▸ ACTIVITY
Copy each line of the listing that includes "handle".

** Opening GIVEN RECORDS block **

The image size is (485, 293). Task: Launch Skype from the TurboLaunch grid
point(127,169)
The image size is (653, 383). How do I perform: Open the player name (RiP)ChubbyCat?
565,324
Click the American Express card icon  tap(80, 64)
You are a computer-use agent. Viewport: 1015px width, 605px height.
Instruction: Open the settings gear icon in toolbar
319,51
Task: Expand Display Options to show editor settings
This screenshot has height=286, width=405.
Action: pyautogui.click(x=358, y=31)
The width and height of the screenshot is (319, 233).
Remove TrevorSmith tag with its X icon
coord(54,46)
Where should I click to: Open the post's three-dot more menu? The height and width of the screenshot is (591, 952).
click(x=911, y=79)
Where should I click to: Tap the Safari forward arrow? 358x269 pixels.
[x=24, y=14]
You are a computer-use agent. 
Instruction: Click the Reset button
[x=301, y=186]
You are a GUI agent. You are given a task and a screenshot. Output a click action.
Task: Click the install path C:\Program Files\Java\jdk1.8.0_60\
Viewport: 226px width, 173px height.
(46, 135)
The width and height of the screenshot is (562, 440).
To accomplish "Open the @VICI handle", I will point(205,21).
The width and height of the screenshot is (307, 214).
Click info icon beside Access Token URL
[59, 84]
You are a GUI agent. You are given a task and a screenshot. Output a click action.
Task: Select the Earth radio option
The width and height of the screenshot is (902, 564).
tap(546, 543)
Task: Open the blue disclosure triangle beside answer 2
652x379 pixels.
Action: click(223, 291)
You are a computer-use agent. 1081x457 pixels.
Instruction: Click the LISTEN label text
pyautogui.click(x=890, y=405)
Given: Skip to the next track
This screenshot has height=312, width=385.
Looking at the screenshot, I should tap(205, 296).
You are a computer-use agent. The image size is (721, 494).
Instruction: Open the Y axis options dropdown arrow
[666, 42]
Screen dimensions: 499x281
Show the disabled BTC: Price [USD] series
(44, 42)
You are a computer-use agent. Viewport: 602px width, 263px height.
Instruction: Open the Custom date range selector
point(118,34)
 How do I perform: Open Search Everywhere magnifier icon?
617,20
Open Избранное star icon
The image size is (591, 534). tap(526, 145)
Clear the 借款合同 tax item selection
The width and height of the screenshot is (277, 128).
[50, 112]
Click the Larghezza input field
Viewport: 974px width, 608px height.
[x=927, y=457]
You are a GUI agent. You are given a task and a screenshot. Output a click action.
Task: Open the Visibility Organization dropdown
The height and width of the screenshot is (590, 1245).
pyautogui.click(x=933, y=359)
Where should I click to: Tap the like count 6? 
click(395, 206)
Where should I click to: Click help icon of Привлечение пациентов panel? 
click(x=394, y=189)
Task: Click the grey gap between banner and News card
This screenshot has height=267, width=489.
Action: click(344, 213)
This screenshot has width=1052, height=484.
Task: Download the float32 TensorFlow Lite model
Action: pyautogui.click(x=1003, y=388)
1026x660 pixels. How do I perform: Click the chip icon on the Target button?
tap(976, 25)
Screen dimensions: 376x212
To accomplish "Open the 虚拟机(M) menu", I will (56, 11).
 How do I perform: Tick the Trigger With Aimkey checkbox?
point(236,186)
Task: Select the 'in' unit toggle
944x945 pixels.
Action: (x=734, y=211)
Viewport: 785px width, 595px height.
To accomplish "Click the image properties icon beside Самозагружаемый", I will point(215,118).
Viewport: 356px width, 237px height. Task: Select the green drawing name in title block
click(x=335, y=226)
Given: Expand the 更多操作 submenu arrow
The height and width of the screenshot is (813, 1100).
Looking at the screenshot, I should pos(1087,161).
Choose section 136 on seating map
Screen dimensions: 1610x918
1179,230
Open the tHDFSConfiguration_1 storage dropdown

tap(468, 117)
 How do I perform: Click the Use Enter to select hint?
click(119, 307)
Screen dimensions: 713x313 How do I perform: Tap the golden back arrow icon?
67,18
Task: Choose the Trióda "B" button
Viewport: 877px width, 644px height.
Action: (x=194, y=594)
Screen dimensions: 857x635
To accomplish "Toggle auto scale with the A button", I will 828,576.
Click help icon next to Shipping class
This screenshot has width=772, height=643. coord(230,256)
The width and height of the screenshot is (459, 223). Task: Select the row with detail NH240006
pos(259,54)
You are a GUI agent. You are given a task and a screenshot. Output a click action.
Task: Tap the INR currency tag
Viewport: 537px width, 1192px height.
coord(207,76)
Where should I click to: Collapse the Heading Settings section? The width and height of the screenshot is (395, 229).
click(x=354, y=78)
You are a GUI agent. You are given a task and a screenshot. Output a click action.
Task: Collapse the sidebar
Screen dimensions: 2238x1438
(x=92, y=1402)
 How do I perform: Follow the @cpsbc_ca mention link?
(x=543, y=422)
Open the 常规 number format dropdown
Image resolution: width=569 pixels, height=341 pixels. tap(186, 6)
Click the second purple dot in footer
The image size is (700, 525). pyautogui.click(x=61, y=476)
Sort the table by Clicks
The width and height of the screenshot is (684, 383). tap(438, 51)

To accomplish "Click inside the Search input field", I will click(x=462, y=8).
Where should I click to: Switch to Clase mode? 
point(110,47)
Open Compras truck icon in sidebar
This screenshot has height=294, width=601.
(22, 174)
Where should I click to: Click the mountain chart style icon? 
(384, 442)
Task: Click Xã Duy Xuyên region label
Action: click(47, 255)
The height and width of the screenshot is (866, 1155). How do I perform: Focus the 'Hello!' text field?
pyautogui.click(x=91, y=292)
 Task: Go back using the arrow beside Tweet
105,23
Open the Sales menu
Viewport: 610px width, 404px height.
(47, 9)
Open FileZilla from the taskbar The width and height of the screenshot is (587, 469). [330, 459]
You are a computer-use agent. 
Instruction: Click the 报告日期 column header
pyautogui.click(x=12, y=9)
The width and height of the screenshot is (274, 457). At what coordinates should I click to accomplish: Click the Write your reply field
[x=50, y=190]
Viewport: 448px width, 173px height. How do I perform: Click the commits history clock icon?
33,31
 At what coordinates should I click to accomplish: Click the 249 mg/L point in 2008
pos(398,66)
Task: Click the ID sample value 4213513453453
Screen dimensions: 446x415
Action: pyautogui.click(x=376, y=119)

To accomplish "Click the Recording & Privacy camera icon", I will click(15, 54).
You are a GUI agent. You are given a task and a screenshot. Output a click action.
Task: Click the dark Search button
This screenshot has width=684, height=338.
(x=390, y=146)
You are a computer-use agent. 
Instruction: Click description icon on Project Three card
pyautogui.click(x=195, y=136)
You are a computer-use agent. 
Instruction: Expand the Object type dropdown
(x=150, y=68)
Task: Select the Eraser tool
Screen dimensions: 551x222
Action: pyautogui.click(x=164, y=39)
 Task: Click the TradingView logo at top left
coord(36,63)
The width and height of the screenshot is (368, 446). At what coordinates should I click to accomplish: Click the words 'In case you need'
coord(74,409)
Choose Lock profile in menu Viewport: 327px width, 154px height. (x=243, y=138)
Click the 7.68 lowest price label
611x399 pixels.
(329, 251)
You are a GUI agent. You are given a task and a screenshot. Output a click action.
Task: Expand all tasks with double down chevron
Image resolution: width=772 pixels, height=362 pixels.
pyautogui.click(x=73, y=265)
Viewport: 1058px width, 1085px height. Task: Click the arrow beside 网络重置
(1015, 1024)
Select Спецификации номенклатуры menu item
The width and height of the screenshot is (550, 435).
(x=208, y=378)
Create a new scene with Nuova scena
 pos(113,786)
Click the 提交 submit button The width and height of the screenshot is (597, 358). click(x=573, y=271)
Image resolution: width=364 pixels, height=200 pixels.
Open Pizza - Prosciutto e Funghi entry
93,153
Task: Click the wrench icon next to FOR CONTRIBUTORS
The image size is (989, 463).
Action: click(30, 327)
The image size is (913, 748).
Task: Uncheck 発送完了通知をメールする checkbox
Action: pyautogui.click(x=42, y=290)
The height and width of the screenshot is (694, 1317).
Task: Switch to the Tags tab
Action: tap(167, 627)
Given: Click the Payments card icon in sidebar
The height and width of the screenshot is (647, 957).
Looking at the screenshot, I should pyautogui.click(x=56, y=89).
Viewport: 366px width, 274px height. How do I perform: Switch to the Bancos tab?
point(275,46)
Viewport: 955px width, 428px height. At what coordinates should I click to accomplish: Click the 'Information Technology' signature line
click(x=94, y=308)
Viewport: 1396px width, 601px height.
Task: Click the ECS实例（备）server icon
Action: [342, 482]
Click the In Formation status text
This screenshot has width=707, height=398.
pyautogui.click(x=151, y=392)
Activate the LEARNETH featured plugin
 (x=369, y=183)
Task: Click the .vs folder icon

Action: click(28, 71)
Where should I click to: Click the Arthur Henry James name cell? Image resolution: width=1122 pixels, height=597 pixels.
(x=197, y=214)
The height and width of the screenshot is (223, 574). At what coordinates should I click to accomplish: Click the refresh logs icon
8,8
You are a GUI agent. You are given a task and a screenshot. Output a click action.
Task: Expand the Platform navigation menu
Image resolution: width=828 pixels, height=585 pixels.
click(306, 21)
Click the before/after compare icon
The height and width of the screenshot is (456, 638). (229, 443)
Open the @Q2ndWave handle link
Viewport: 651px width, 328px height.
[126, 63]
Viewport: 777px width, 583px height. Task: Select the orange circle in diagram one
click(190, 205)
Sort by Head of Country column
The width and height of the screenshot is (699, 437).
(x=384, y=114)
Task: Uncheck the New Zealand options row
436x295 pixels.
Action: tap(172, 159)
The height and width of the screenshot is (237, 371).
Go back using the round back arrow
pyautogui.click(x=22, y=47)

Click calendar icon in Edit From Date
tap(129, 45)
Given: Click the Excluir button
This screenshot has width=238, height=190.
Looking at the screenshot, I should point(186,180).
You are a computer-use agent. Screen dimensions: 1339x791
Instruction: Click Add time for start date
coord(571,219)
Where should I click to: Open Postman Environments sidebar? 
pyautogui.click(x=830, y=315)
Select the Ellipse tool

** Closing GIVEN RECORDS block **

▸ EXERCISE RESPONSE
To accomplish "Open the @VICI handle", I will point(205,21).
Open the @Q2ndWave handle link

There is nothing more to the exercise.